The Best Restaurants in Phnom Penh
A curated, personally-visited guide to where to eat in the city — modern and royal Khmer, omakase, French bistro, Spanish tapas, and Vietnamese.
This is not a ranking by ticket price or by who paid to appear. Han Recommended is an editorial directory: every restaurant below was chosen and visited in person before it was published. The list is small on purpose. It favours kitchens with a clear point of view — a single dish done well, a tasting menu built around the Tonlé Sap, a room that knows exactly what it is.
It spans the city's strongest cooking right now, from royal Khmer in a colonial villa to a twelve-seat omakase, organised below by the kind of meal you're looking for.
Modern & Royal Khmer
Yum Bay
Six seats around a charcoal hearth, no menu, classical technique applied to strictly Khmer ingredients — fermentations, smoke, freshwater fish from the Tonlé Sap. Prahok blanched and pressed into a single bite; river prawn cured in palm sugar. Reservations open on the first of the month and go within the hour. The most quietly ambitious cooking in the city.
Mahob
Royal Khmer cuisine plated with restraint inside a 1930s villa. The kitchen works from a narrow register — river fish, herbs, smoke, palm sugar, acid — and gives older Khmer dishes enough space to be seen clearly. Formal without becoming theatrical.
Ratri
A late-night Khmer kitchen where the menu changes when the market does. Modern in framing, traditional in its sourcing — the place to end an evening when the better-known rooms have closed.
Phka Slaa
A garden kitchen serving banana-flower salads and grilled river fish. Unpretentious, green, and built for a long lunch — the most relaxed of the Khmer rooms on this list.
Sambo Fish
Freshwater fish grilled over coconut husk, with one very good sour soup. A specialist that does a few things and does them properly.
Sambok
A nest of a room serving slow-cooked, market-driven Khmer stews, with no menu translated. This is home cooking at a high level — go with someone who reads Khmer, or trust the kitchen.
International
Sushi Lab
A twelve-course omakase from a chef who trained for years at a counter in Ginza. Two seatings a night, no walk-ins, and at around $53 a person the cheapest serious omakase in Phnom Penh by a wide margin. The room is spare; the fish makes the argument.
Tomatito
A small tapas bar built around a wood-fired plancha. The room is narrow, the list is short, and the plancha carries the argument — anchovies, tomatoes, squid, bread. Nothing performs more than it needs to.
La Table
A French bistro inside a 1920s colonial building. The duck confit is the reason to come; the room is the reason to stay. The most classic European meal in the city.
Vibe
Plant-based cooking with unusual discipline — three courses, no choice. It avoids the usual substitution theatre; the best plates are vegetables cooked as themselves, seasonal and built around texture.
Roka
A family-run northern Vietnamese kitchen — bún chả, phở, and the city's best bánh cuốn. Honest, consistent, and worth the trip up to Toul Kork.
Bahn
A bún-chả specialist doing one dish, done well, since 2011. The kind of single-minded lunch counter every city needs more of.
Frequently Asked
What is the best restaurant in Phnom Penh?

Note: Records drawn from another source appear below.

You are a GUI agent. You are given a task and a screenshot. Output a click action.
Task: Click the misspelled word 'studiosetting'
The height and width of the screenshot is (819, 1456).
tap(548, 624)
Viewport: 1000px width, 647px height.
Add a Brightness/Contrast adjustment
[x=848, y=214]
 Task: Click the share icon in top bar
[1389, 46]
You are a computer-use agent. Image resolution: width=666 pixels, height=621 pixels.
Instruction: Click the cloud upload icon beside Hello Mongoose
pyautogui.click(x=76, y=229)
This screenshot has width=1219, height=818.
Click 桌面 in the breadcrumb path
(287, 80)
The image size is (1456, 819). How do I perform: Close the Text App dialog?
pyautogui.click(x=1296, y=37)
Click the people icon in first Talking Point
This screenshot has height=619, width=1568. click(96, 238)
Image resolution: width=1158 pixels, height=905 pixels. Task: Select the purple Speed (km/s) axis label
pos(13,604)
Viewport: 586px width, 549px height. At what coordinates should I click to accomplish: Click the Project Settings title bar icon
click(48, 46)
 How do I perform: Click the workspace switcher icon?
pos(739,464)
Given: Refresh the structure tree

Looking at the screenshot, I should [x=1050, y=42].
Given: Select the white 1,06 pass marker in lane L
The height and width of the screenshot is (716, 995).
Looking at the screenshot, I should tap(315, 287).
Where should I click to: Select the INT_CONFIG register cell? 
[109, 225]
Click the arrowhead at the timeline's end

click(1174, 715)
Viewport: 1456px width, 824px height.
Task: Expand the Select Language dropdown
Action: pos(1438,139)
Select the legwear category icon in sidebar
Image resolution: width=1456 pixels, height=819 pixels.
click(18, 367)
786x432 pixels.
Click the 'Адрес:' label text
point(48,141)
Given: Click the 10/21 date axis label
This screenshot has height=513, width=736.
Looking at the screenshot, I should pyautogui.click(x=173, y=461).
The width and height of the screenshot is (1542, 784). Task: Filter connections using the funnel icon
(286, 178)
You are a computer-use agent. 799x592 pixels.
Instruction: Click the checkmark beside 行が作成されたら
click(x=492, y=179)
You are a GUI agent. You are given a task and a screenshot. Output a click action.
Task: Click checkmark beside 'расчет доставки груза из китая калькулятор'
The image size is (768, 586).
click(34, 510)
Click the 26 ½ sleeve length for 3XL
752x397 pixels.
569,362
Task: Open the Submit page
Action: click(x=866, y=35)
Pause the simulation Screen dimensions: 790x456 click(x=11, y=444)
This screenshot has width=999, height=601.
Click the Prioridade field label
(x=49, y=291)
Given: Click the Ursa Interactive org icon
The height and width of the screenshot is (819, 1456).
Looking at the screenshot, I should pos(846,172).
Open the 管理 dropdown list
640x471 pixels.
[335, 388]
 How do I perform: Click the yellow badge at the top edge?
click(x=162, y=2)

For modern Khmer fine dining, Yum Bay is the standout — a six-seat charcoal hearth in BKK1 serving a no-menu tasting built around the Tonlé Sap. For royal Khmer in a formal setting, Mahob inside a 1930s Daun Penh villa is the reference. The right answer depends on the occasion: Sushi Lab for omakase, La Table for a French bistro, Tomatito for tapas.
Where can I eat authentic Khmer food in Phnom Penh?
The strongest Khmer picks are Yum Bay (modern Khmer tasting menu, BKK1), Mahob (royal Khmer, Daun Penh), Ratri (late-night modern Khmer, BKK1), Phka Slaa (garden kitchen, Riverside), Sambo Fish (grilled freshwater fish, Riverside), and Sambok (slow-cooked stews, Toul Tom Poung). See our full guide to the best Khmer restaurants in Phnom Penh.
Where is the best omakase in Phnom Penh?
Sushi Lab in BKK1 — a twelve-course omakase from a Ginza-trained chef, two seatings a night, no walk-ins, around $53 per person. The most accessible serious omakase in the city.
What are the best restaurants in BKK1?
BKK1 holds the densest cluster of the city's best restaurants: Yum Bay (modern Khmer tasting), Sushi Lab (omakase), Tomatito (Spanish tapas), Vibe (plant-based set menu), and Ratri (late-night modern Khmer).
How are these restaurants chosen?
Han Recommended is an editorial directory, not a paid-listing platform. Every restaurant is selected and personally visited by Han Khim, founder of Han Studios. There is no paid placement in the editorial selection — businesses can separately verify their details, but verification does not influence whether a venue is recommended.